Brano estratto.

Se da una parte Piazza Erbe appare mossa, articolata, pittorica e assurda nella sua disposizione articolata, Piazza dei Signori è composta, razionale, geometricamente definita, silenziosamente raccolta. Non c’è che un brevissimo tratto di strada tra le due piazze; eppure sembrano appartenere, luna e l’altra, a due differenti mondi. I soliti miracoli che accadono a Verona.
Ci si entra, in questa piazza che vorremmo chiamare il “salotto buono” della città, da cinque strade diverse; e ogni volta, per entrarci, bisogna passare sotto un arco: cinque archi che sopportano ciascuno la statua d’un illustre personaggio veronese. Sopra l’arco di via Fogge c’è quella del celebre medico e umanista Girolamo Fracastoro, che ha in mano un globo, una grossa palla, destinata a cadere – si dice – sul capo del primo galantuomo che passi là sotto: la sfera, naturalmente, non è ancora caduta. Sono proprio questi archi, che collegano fra loro monumenti e architetture dissimili per stile, ad accrescere l’illusione di un’armonica e coerente continuità.

Consegna A. Di chi è la statua sopra l'arco di via Fogge, secondo il brano su Piazza dei Signori?
Consegna B. Ricopia dal brano su Piazza dei Signori la parte che si apre con le parole contenenti "Ci si entra, in" e si chiude con "e coerente continuità.".
Consegna C. Scrivi il seguito del brano su Piazza dei Signori, cominciando dopo la sua ultima frase.

Dati di partenza.
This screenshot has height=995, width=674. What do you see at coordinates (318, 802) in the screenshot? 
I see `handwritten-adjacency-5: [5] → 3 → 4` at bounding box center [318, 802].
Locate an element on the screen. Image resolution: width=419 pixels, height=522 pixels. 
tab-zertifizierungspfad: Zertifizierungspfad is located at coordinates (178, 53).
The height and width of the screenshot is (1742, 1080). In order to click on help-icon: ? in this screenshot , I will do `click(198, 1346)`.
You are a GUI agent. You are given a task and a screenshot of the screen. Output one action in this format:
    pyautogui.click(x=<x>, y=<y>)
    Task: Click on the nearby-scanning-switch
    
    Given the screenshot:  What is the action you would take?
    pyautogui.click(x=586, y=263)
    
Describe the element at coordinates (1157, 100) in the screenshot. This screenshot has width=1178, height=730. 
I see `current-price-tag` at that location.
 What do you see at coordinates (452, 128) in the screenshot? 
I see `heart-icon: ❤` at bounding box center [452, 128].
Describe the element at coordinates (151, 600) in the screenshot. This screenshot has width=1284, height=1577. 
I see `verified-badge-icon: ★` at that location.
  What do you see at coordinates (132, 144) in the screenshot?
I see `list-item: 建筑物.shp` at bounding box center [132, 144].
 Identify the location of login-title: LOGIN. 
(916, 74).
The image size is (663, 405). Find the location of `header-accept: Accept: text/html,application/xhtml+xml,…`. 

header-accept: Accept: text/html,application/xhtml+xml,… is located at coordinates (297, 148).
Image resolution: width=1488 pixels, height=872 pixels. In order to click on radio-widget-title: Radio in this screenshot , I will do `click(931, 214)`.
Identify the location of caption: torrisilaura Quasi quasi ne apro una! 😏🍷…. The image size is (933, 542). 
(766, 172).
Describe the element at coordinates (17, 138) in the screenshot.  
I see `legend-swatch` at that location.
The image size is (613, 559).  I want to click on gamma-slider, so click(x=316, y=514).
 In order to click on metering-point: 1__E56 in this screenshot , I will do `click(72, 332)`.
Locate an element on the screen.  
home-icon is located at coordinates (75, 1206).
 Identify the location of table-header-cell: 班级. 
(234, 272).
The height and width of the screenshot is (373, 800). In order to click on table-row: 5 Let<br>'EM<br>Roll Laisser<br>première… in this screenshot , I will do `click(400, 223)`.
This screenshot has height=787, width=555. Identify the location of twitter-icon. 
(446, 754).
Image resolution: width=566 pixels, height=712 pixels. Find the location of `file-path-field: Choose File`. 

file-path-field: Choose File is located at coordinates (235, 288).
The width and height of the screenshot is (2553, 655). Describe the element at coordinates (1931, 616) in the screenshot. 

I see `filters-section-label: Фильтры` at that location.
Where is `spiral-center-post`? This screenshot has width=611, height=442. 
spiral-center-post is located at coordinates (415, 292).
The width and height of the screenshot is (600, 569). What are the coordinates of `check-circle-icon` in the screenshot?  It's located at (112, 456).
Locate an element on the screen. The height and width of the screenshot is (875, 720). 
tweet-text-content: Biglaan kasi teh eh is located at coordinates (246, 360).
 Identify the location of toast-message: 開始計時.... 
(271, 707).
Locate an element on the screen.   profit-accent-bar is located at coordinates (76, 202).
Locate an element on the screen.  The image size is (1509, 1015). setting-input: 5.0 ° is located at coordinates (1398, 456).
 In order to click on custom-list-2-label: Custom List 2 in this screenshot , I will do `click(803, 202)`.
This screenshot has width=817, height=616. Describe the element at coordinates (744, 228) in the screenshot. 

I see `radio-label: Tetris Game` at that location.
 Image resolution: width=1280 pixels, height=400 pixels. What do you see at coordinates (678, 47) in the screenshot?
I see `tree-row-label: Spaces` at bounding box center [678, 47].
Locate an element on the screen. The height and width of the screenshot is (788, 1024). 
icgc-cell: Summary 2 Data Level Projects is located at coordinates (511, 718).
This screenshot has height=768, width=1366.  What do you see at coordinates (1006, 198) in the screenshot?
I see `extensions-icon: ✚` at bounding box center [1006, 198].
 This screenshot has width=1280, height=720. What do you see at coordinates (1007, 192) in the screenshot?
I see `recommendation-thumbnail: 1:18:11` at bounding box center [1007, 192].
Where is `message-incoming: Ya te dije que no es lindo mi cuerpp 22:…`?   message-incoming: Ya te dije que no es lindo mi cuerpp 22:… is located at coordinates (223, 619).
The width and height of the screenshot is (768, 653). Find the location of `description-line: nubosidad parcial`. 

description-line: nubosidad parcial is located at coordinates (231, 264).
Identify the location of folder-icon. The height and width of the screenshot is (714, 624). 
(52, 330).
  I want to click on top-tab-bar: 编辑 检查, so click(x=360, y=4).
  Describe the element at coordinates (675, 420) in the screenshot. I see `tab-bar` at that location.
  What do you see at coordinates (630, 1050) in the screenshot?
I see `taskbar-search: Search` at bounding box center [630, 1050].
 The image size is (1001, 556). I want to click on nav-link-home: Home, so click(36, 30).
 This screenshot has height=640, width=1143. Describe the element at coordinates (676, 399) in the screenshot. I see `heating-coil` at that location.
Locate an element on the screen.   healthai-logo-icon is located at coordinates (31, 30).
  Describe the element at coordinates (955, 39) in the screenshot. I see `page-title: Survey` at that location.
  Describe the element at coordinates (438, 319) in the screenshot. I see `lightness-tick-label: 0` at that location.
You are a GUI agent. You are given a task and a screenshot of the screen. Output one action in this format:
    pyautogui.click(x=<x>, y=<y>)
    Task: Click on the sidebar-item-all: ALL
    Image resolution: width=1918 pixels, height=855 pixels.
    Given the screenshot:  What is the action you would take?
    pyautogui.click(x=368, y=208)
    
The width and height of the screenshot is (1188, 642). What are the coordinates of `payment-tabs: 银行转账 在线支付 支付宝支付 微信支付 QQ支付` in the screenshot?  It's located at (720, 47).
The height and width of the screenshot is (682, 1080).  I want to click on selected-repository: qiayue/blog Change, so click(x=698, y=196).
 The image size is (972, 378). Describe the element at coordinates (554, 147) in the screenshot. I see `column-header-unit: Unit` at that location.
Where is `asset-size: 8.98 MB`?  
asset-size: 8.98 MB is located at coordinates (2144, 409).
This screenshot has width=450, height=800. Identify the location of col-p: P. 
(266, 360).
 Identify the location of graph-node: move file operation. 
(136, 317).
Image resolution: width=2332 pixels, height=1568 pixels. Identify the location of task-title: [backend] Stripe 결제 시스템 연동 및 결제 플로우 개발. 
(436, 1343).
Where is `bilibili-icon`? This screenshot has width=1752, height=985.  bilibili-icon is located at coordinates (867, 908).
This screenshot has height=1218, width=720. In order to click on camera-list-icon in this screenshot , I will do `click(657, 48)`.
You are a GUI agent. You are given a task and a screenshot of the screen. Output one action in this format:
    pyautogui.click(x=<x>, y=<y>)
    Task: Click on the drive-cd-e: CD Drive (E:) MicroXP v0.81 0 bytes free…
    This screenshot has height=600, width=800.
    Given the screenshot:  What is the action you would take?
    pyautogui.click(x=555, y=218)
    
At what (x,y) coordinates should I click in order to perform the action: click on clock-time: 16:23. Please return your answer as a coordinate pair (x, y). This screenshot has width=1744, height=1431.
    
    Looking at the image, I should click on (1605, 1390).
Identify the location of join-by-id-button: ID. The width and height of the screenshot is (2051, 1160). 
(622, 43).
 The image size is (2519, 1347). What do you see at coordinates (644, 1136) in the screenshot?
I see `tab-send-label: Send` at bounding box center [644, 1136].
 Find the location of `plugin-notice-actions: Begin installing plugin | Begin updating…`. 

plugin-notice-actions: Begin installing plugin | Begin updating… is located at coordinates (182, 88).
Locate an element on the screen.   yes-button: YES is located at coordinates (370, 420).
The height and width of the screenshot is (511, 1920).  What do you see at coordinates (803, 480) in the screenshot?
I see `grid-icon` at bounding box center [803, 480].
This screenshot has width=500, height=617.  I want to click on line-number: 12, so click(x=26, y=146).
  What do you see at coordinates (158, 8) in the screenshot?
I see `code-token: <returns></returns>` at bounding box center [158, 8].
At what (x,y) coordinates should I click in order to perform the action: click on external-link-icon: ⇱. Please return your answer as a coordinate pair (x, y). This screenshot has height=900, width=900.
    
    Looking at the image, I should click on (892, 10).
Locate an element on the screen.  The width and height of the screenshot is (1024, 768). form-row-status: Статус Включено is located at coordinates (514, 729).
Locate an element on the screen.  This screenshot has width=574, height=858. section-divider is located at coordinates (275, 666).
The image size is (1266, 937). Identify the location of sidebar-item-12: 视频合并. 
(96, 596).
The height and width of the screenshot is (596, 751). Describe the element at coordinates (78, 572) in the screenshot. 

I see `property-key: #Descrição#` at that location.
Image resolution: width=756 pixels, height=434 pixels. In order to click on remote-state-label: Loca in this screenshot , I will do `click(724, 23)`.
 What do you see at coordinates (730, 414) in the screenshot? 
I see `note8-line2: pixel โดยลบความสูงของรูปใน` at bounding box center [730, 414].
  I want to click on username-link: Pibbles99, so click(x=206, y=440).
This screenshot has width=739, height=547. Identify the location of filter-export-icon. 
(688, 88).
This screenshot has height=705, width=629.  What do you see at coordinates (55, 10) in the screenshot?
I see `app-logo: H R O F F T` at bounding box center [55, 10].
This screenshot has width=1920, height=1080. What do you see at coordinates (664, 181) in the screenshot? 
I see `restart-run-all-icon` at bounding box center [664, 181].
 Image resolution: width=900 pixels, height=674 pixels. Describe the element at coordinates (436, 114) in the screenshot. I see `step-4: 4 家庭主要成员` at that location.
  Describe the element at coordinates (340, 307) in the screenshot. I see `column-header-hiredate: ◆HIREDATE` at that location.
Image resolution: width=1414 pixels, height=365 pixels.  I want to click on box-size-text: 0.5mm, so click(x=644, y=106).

Risultato atteso A. Del celebre medico e umanista Girolamo Fracastoro.

Risultato atteso B.
Ci si entra, in questa piazza che vorremmo chiamare il “salotto buono” della città, da cinque strade diverse; e ogni volta, per entrarci, bisogna passare sotto un arco: cinque archi che sopportano ciascuno la statua d’un illustre personaggio veronese. Sopra l’arco di via Fogge c’è quella del celebre medico e umanista Girolamo Fracastoro, che ha in mano un globo, una grossa palla, destinata a cadere – si dice – sul capo del primo galantuomo che passi là sotto: la sfera, naturalmente, non è ancora caduta. Sono proprio questi archi, che collegano fra loro monumenti e architetture dissimili per stile, ad accrescere l’illusione di un’armonica e coerente continuità.

Risultato atteso C.
In realtà la piazza rappresenta un campionario di stili architettonici:
Al centro della piazza il bel monumento a Dante dello scultore Ugo Zannoni, eretto nel 1865, presente ancora l’Austria in Verona, con la scusa del centenario dalla nascita, ma in realtà per far capire agli austriaci che i veronesi ne avevano abbastanza, e che per loro Dante era l’Italia. Non a caso Piazza Dante è il secondo nome di questa piazza, ma il più comunemente usato dai veronesi. Con una delibera del 22 aprile 1865 il Patrio Consiglio Comunale accolse l’invito dell’Accademia e della società di Belle Arti di erigere un monumento a Dante e di dedicargli una via. La data si ricollega alla ricorrenza del sesto centenario dalla nascita del poeta. Il governo austriaco, intuendone la polemica sottesa, mise i pali tra le ruote.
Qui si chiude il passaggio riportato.